I had one probationer who thought that red lights were for non-cops. I let him drive twice and both times, I took the car keys away from him. He kept driving through major intersections against the red light figuring that no one would hit a police car. I once supervised a probationer who had never driven a car. He lived in New York and always took a taxicab. I watched his training officer’s hair turn grey. We had a few female probationers who weren’t use to driving big four-door cars with a powerful engine. We didn’t have any two-door police equipped BMW’s.
The worst probationer I had was Jeff. Jeff was a graduate from USC and thought that being a cop would be fun. Jeff couldn’t write a sentence without help. No, he wasn’t an athlete. He told me that he paid someone to write all his college papers. I thought that was strange because Jeff was the cheapest cop I ever met.
We were eating at Denny’s one morning and I just had coffee, Jeff had steak and eggs. Jeff wanted to split the bill down the middle. Another time Jeff and his partner walked into a restaurant to eat and spotted a wanted burglar sitting at the counter. The whole watch was looking for this crook. They grabbed him and Jeff objected. He wanted his half price meal instead.
The worst trait about Jeff was that he was a coward. Yep, Jeff wanted to wear the uniform and collect the paycheck but didn’t want any of the danger that came with the badge.
We had a “man with a gun” radio call and the witness told us the armed suspect went into a parking lot. Jeff and I were to go down one side of the parking lot and two other officers were to check the other side. We started searching the parking lot. I was in the lead after about thirty yards I looked back, Jeff was still out on the sidewalk hiding behind a building. I motioned for Jeff to join me; he refused and said it was too dangerous!
Another time Jeff and his partner got into a pursuit. The suspect’s vehicle crashed and the driver fled on foot. Jeff’s partner chased and caught the suspect. He looked around and no Jeff. The partner walked back to the police car and there was Jeff. Jeff said he was guarding the police car! Jeff was asked to leave the LAPD.
I had another probationer, Tom, a nice enough guy, but he use to sit at code-7 (meal break) and tell me he had the next day off. He would ask me if he should get drunk and go to bed or sleep then get up and get drunk. I sent Tom AA cards for years after we worked together. Another time, he informed me that he went to a Doobie Brothers concert in Santa Barbara instead of sleeping. Tom asked me if we could coast tonight. I told Tom that if I caught him with his eyes closed, I’d send him home. He’s my back up. Am I hard ass or just a music critic? Come on—the Doobie Brothers!!
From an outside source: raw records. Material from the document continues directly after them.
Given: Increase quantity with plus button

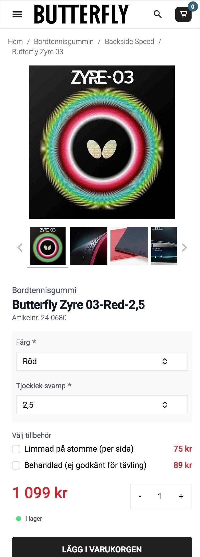Looking at the screenshot, I should point(181,496).
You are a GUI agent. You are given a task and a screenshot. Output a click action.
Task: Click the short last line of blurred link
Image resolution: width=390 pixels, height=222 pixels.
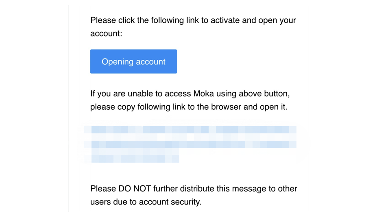click(135, 159)
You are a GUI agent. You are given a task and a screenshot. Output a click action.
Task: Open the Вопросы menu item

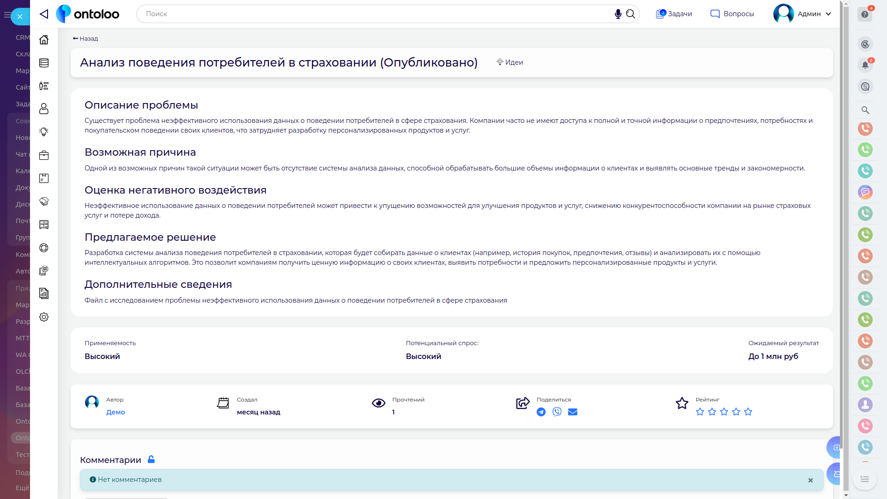(732, 14)
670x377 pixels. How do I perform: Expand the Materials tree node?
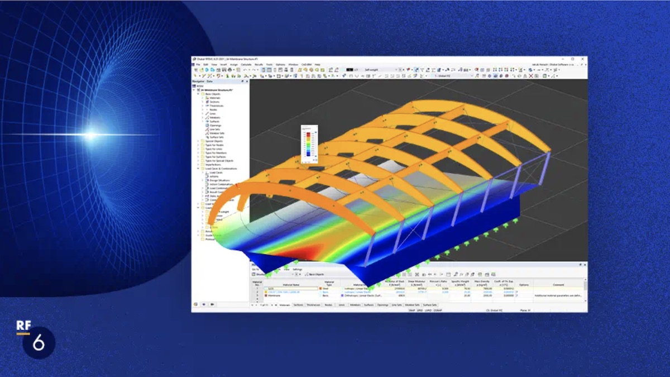203,98
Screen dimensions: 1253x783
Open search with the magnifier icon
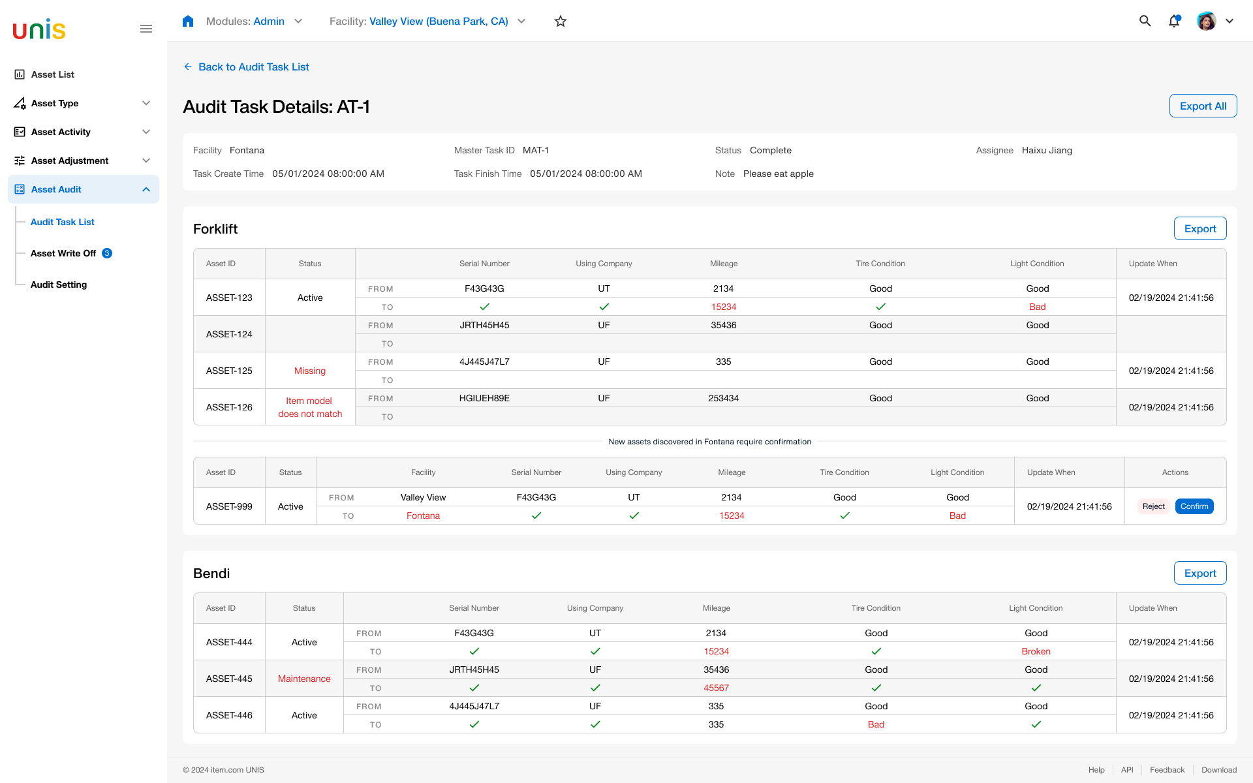(x=1145, y=21)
During the height of affirmative action hiring, I had a probationer who had no common sense and couldn’t make a decision. We once were given a bag of possible narcotics to book. He took custody of the bag and then informed me that he had gotten some of the powder on his hand and had touched his lips! I told him that if he started acting strange, I might have to shoot him. I hope he’s now working as a Wal-Mart greeter.
Some thought my hair loss was hereditary. I think it was probationers. We all learned the hard way.
Next I’ll describe some of the best, or good, partners I worked with or for. Hal
I loved this one.
Thanks, Marilyn. Hal really strips the veneer off the romantic notions of the job. Yet he still loves and honors it. A great perspective.